So says Francis (Gordon Joseph Weiss), the bike-riding vagabond poet, among the populace of the real New Orleans. This real NOLA is that strip of nondescript motels and scruffy retail you barely notice on the way in from Louis Armstrong New Orleans International Airport to one of those fancy hotels in the French Quarter.

Lisa D’Amour’s grittily poetic “Airline Highway” is set at the Hummingbird Motel, a place the tourists don’t visit. Its denizens are the hookers, the strippers, the musicians, the taxi drivers, the janitors, the almost penniless and almost homeless. They’re the people who know when Jazz Fest (the New Orleans Jazz & Heritage Festival) is coming, but never attend as paying guests.

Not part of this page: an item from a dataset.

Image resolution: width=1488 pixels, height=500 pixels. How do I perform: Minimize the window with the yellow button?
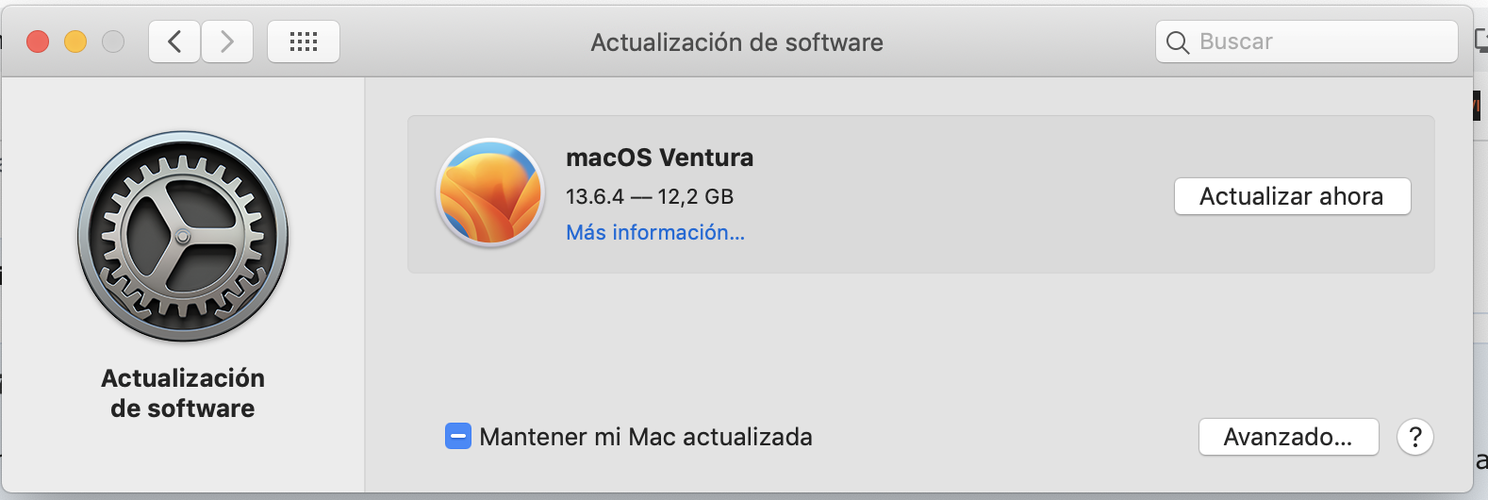click(75, 42)
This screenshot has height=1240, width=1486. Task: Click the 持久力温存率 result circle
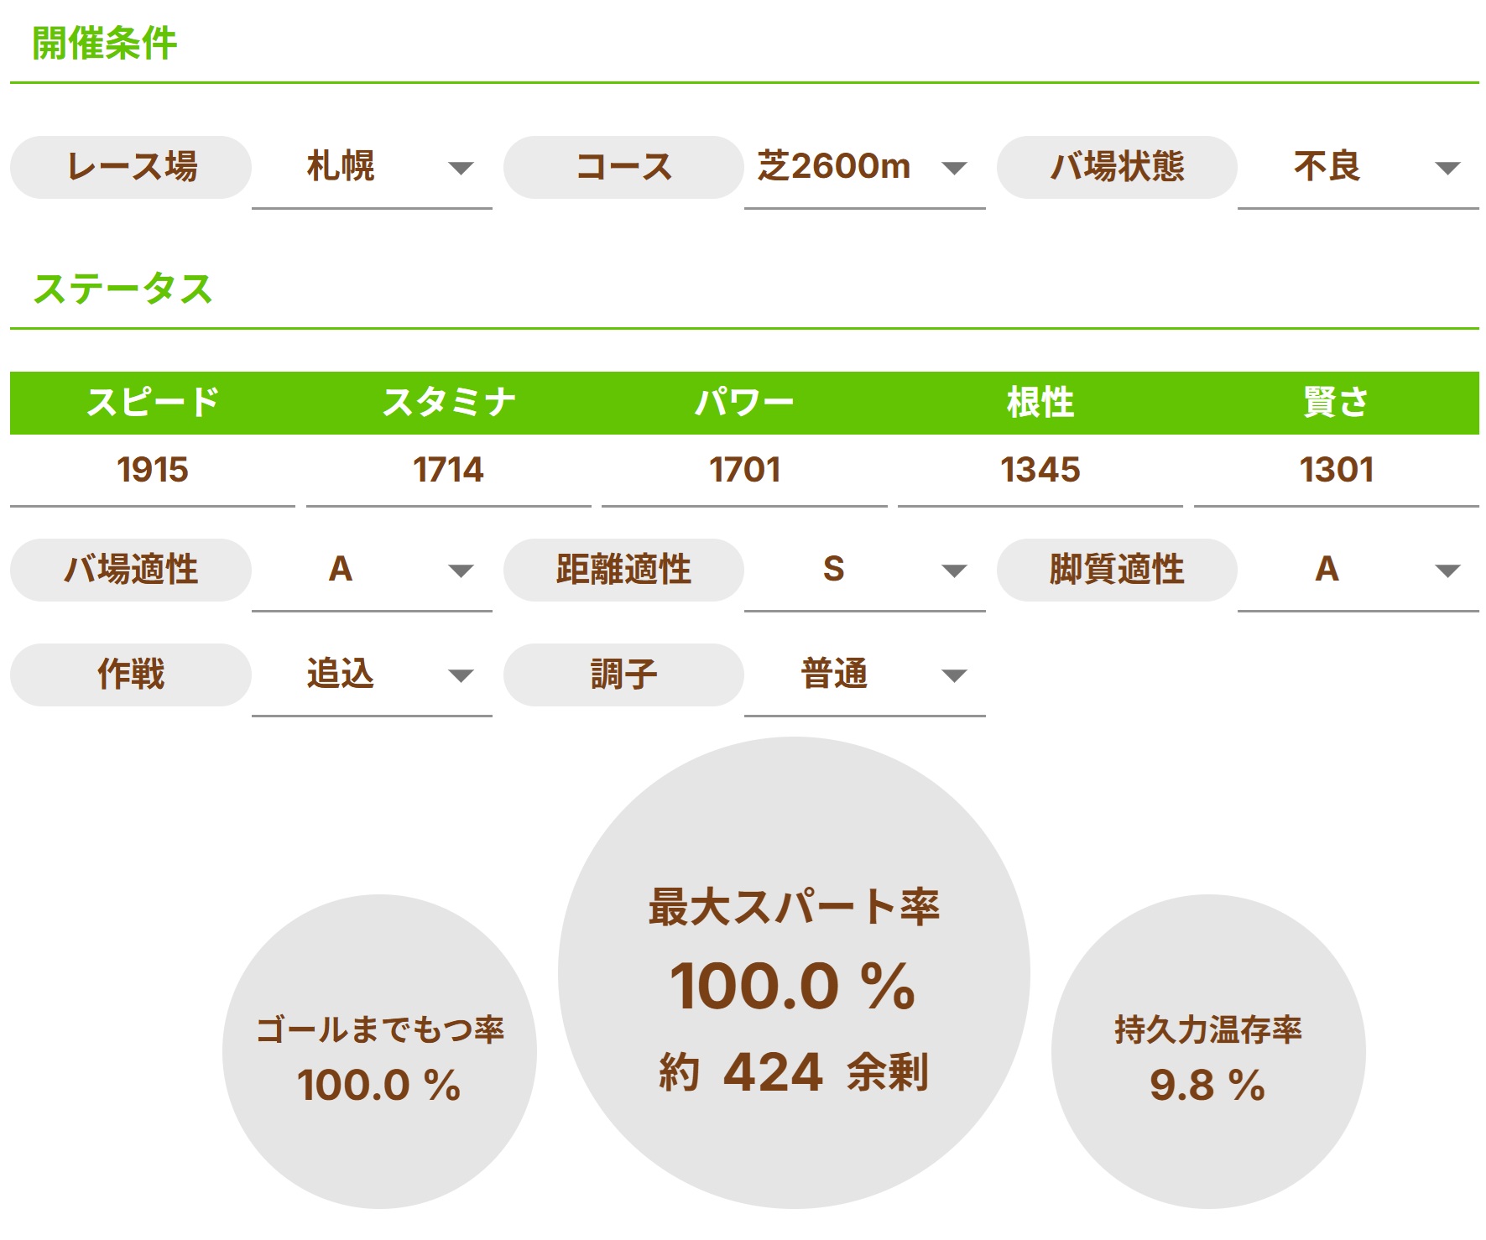coord(1208,1052)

The production is vibrantly conceived and directed by Joe Mantello. His large cast is highlighted by K. Todd Freeman as Sissy Na Na, a magnetic, fast-talking, self-professed tranny; Kate Buddeke as Tanya, who has drug problems and receives paying guests; and Caroline Neff as Krista, a recently homeless stripper bravely trying to keep her life together. Scott Jaeck is Wayne, the laidback Hummingbird manager and Tanya’s protector.

Since New Orleans is known for its funeral celebrations, we’re not surprised to learn that the gang is planning a ”living funeral”—for Miss Ruby, because she doesn’t want to miss her own funeral. Sissy, sexy in tight jeans and t-shirt, spike-heeled sandals and plenty of jewelry, keeps track of and takes care of Miss Ruby, darting in and out of her room. Tanya plans food and assigns people to party prep duties, including decorating the Hummingbird exterior.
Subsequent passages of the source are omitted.